The inspector left without a word, but the phone rang before Hopsworth could dry his arms. A clerk at the records office had been digging. She had matched the shell company name on the brewery deed to his other holdings, and she wanted to talk before she filed her report. Hopsworth stared at the wet floor. Two choices waited for him now: pay her to forget, or burn the paper trail clean. He told her to meet him at the small wooden building he kept for quiet talks. She arrived within the hour and parked at the curb. She did not come inside. She sat on the worn bench out front, a tidy stack of invoices balanced on her knees, the deed copy clipped on top. She wanted him to see it. She wanted him to come to her. Hopsworth walked out and sat beside her. He had brought an envelope. She had brought a price. He set the envelope on the bench between them and waited. She lifted it, weighed it, and slid the stack of invoices into his hands. The deed copy was on top. The shell company name was circled in red ink. She stood, smoothed her coat, and walked to her car without a word. He carried the papers inside and locked the door. The steel desk was clean. He fed each page into the shredder, one by one, until the deed was confetti. The paper trail was gone, but he had just made a witness. She knew his name now, and she knew his price. He had bought silence, not safety.

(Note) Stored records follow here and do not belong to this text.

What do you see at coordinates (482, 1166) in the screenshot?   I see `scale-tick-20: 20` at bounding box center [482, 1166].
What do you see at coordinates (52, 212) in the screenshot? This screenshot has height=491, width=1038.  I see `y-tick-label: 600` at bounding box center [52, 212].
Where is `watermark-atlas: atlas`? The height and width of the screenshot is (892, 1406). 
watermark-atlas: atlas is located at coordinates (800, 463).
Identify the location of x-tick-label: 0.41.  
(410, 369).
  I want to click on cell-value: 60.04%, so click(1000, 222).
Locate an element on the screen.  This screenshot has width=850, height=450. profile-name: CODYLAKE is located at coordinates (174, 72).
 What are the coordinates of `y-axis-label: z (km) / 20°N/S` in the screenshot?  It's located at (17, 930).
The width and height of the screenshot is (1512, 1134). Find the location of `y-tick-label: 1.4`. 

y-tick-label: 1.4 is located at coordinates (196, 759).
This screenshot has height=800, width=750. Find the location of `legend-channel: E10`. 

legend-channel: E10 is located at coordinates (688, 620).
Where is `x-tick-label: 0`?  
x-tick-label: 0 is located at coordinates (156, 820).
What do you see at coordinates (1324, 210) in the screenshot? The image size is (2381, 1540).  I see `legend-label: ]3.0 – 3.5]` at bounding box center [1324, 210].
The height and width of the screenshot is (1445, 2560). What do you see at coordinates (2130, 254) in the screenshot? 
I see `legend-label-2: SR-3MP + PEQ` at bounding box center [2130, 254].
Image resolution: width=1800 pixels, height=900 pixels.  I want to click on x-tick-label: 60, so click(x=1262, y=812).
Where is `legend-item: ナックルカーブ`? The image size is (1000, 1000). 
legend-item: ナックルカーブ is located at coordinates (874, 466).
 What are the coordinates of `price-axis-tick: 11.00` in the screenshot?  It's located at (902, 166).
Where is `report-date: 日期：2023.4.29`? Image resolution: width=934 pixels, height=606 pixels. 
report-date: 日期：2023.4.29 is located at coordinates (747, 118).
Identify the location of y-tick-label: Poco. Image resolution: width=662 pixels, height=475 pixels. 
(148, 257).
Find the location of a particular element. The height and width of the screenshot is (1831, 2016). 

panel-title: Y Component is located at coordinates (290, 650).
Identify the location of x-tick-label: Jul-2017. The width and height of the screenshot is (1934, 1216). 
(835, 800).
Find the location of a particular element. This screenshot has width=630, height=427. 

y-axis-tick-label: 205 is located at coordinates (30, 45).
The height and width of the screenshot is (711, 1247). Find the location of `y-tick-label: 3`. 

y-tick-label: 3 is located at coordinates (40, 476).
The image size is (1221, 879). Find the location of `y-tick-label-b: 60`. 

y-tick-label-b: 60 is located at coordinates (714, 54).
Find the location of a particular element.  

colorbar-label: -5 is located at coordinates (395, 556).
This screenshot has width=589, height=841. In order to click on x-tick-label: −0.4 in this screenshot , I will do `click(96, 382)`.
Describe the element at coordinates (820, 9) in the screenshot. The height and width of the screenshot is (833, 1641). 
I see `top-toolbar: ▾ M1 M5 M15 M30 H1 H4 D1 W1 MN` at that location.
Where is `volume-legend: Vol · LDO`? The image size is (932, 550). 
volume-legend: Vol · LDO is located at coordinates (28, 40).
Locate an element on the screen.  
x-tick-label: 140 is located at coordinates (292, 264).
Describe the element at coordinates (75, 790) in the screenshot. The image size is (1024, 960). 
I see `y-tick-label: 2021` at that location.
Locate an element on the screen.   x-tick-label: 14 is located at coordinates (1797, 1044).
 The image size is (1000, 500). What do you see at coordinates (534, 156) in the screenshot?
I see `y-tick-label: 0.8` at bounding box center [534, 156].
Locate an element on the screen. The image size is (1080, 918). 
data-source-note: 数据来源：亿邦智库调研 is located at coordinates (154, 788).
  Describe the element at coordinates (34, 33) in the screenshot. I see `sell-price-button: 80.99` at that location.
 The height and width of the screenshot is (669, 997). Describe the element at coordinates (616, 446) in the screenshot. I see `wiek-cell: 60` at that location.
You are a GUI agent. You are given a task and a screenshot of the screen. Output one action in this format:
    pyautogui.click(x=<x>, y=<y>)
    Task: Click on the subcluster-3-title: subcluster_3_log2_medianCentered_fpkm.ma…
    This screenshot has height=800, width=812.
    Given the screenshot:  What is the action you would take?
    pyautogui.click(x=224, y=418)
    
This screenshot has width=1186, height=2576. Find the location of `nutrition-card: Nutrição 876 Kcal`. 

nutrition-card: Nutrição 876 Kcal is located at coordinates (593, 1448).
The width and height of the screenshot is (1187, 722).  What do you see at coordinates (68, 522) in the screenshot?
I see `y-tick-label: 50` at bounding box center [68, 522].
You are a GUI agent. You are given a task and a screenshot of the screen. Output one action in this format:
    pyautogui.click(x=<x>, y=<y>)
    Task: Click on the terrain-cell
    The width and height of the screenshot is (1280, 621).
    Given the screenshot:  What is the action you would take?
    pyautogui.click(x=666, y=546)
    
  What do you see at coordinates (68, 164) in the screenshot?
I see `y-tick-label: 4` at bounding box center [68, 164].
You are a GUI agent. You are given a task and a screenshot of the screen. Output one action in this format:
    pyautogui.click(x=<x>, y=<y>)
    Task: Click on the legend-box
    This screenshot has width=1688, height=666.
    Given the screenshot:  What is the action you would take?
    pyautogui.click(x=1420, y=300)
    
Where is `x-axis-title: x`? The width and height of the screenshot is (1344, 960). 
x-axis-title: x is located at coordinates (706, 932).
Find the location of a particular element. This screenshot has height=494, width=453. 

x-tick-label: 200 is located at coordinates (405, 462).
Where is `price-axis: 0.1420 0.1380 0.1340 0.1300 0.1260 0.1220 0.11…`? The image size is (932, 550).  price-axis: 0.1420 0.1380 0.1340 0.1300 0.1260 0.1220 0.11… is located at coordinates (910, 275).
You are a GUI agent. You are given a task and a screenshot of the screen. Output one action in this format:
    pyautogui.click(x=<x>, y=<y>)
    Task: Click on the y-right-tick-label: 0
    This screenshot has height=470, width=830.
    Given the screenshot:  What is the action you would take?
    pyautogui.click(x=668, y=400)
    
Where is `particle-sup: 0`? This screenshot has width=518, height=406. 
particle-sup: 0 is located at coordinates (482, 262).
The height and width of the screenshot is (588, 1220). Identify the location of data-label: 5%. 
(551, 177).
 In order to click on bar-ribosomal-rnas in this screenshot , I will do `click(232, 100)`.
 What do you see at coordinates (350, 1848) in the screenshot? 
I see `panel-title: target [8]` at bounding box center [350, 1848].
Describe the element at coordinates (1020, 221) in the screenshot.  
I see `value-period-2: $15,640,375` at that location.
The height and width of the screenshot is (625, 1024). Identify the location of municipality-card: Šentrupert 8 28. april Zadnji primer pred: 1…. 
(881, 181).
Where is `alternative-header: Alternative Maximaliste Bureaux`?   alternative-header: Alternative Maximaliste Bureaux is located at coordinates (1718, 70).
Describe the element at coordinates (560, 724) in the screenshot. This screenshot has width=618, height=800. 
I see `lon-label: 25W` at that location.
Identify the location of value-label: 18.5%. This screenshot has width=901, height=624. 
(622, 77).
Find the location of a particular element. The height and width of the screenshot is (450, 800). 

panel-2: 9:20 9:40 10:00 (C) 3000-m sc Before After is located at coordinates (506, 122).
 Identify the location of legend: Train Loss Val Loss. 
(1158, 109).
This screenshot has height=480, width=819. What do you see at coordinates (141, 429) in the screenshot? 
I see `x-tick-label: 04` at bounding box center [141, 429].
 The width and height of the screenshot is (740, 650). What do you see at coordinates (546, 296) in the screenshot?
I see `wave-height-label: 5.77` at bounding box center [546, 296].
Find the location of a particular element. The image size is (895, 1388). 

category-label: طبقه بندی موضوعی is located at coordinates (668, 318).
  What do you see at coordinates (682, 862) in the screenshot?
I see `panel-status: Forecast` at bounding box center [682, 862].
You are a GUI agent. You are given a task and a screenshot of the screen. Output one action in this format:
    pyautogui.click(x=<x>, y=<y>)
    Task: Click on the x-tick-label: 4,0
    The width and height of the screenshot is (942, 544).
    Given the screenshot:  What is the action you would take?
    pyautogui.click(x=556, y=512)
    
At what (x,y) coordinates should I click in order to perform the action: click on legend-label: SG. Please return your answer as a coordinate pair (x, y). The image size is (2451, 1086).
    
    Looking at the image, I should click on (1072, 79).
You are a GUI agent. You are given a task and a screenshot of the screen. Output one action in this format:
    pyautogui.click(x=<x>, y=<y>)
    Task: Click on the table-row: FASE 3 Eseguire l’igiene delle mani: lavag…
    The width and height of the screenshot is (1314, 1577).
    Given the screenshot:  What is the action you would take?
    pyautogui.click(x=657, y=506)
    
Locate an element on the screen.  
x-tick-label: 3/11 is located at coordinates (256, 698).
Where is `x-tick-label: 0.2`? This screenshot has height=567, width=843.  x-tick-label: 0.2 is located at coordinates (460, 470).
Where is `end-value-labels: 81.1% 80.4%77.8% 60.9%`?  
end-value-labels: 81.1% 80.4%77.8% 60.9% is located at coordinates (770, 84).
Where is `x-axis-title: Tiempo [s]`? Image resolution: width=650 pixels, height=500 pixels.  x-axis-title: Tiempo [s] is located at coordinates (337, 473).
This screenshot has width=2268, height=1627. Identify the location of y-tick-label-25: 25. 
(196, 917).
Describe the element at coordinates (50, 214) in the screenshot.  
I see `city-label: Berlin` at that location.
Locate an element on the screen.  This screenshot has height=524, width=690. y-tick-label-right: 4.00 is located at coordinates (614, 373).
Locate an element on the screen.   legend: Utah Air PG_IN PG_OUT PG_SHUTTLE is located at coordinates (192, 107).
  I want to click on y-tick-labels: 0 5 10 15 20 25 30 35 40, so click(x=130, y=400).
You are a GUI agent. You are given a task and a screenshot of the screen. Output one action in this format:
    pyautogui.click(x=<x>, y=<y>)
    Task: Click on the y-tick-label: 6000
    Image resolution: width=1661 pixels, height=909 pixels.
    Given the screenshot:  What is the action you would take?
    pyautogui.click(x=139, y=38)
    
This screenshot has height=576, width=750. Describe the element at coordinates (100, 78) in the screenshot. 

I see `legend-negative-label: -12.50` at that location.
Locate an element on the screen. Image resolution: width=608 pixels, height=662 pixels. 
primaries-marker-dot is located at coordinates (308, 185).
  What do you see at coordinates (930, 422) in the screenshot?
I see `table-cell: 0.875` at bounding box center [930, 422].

The shredder bin still sat full when the knock came. Hopsworth opened the door and found the clerk on the bench again, but she was not alone this time. A man stood behind her with his hands in his coat pockets. She did not carry invoices now. She carried a short list of new numbers, and her face had no apology in it. The envelope had not been the end. It had been the opening offer. She stepped aside and pointed to the curb. A folding table stood there now, stacked with legal copies and a small metal cashbox chained to one leg. The setup was tidy and public. Anyone walking past could see it. She had brought her office to his doorstep. The man lifted a tablet from under his arm and turned the screen toward Hopsworth. Charts. Dates. Three addresses linked in clean rows. He said the originals were already filed with a friend on the courthouse steps, ready to walk inside by morning if the new number was not met. The clerk watched Hopsworth's face. She did not blink. Hopsworth paid. He counted the bills onto the table and watched her lock them in the box. She gave him nothing in return, no paper, no promise, only a small nod. The man closed the tablet. They walked to the car and drove off. Hopsworth stood alone at the curb. He had bought another day. He had not bought the last one.